Over the years, Easter Island has experienced neglect, exploitation, and growth under the governance of Chile.

The article “Easter Island After its Discovery by Europeans” described how various natural and human forces had a devastating effect on the inhabitants of Easter Island, which they call Rapa Nui. The islanders continued to suffer greatly after their contact with foreigners in the 19th century, and even today they are not completely free and must answer to a government thousands of miles away.

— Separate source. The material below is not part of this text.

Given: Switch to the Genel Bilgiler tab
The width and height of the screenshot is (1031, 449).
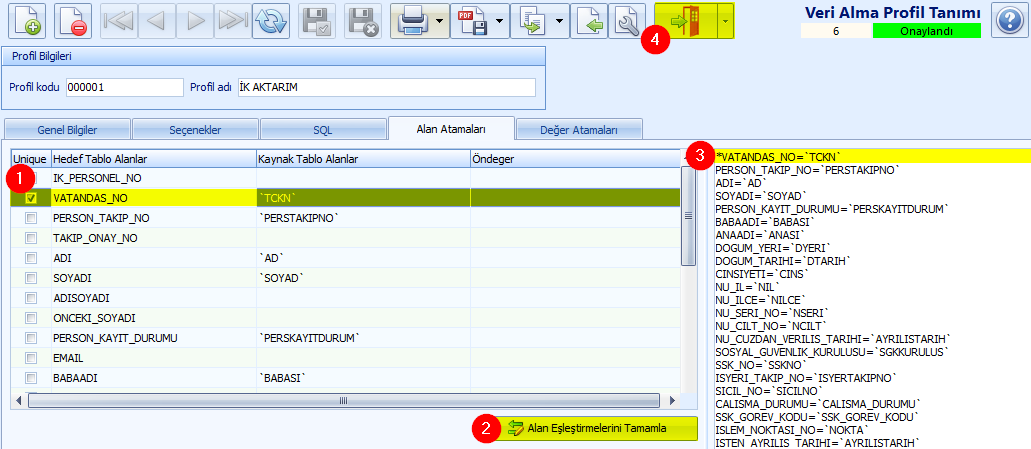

Missionaries and Exploiters on Easter Island

As Dr. Grant McCall of the University of New South Wales wrote in Rapanui, missionaries started arriving on Easter Island after the 1861-1863 raids from Peru for laborers ceased. McCall indicates that the Frenchman, Jean Baptiste Onésime Dutrou-Bornier, who would later style himself as “king” of Easter Island, entered into a partnership with Catholic Bishop Tepano Jaussen and businessman John Brander. Dutrou-Bornier purchased all of the island, other than an area held by the missionaries. He sent all of the Rapa Nui inhabitants to the Gambier islands except for 171 who were mostly old men. Within six years, there were only about 110 people on Easter Island, and only a third of them had produced offspring.

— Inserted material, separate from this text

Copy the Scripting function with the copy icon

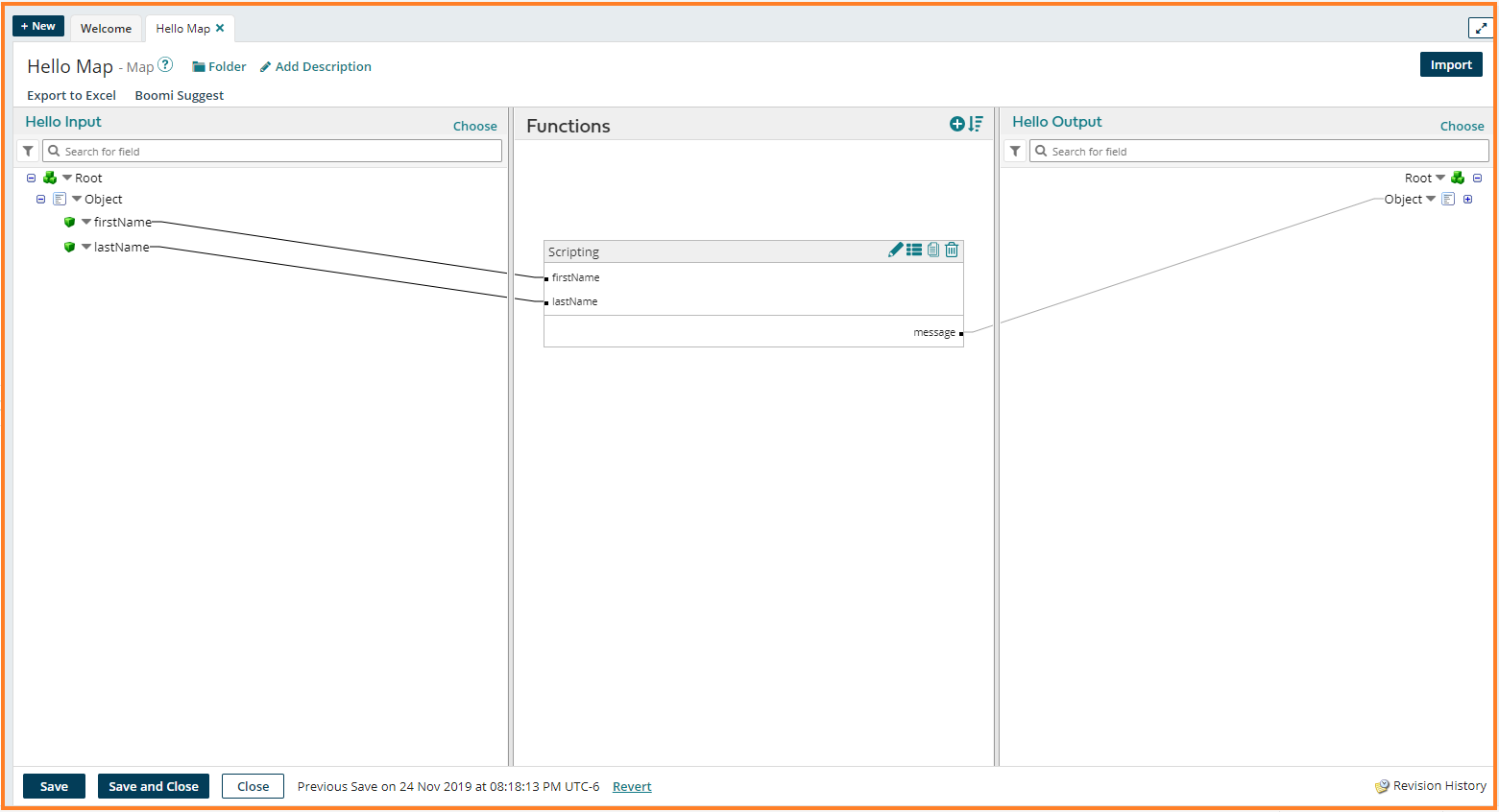tap(933, 251)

After a falling out with the local priest, Dutrou-Bornier left Rapa Nui in 1871. Nonetheless, McCall reports that the Frenchman continued to oversee more shipments of island workers to the plantations owned by the Catholic Church and Brander, although most of those islanders died. In 1876, Dutrou-Bornier was killed by islanders who no longer could tolerate his brutal ways.

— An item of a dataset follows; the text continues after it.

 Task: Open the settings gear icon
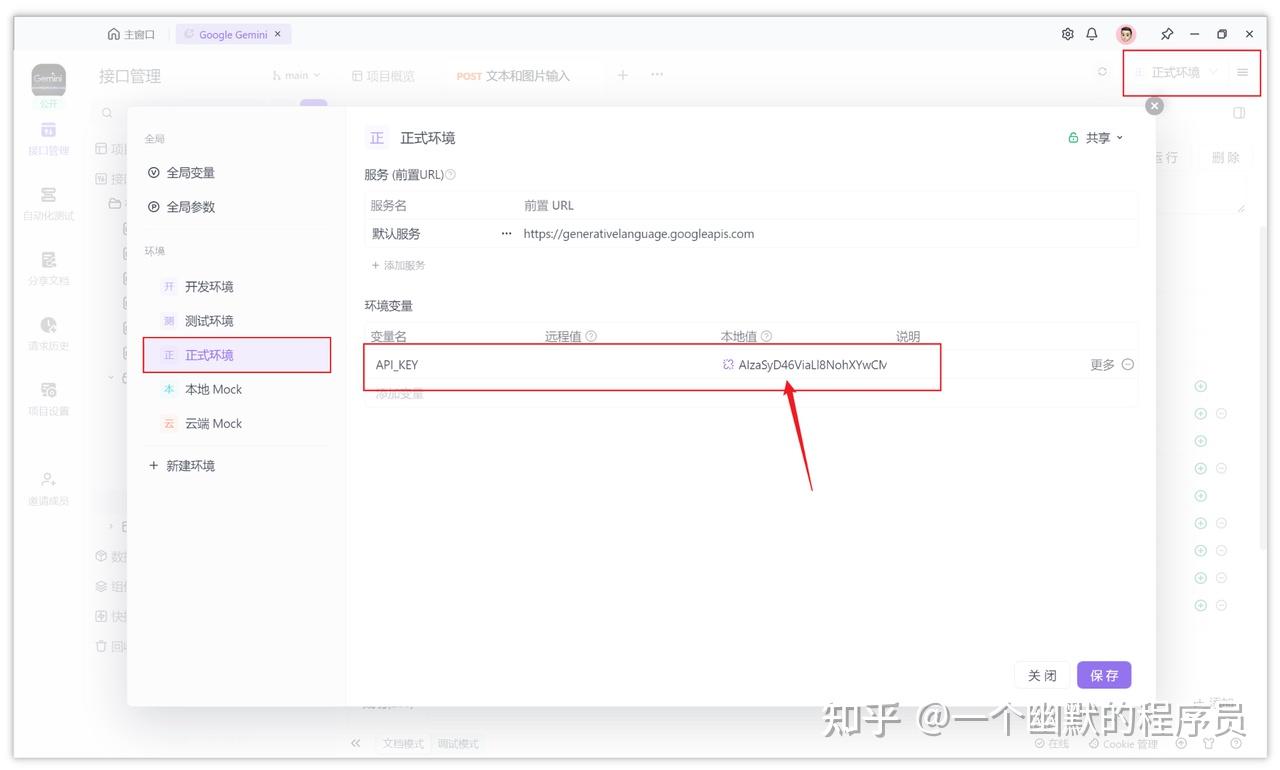pyautogui.click(x=1067, y=33)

Life after Annexation of Easter Island by Chile

Chile annexed Easter Island in September 1888 under a treaty it signed with the islanders. Until the 1960s, the surviving inhabitants of Easter Island were confined to one settlement. Chile rented the rest of the island to a company as a sheep farm until 1953. The Chilean Navy managed the island until 1966, when the people of Rapa Nui were granted Chilean citizenship. A constitutional reform in July 2007 gave Easter Island the status of “special territory” of Chile.

Among other things, Chile put up subsidized government housing and public buildings on the island. The first Rapa Nui governor was elected in 1984.

On the other hand, for many years, the Chilean government did little to preserve the artifacts of cultural significance on Easter Island. The government also failed to provide enough park rangers to handle the tourists who would arrive on the island to see the statues, the petroglyphs, and other unique items of historic and cultural importance. At one point, the Chilean government almost allowed a hotel complex on Easter Island’s only beach, and the construction of an airport on the island reportedly destroyed some of the older sites of the rock sculptures.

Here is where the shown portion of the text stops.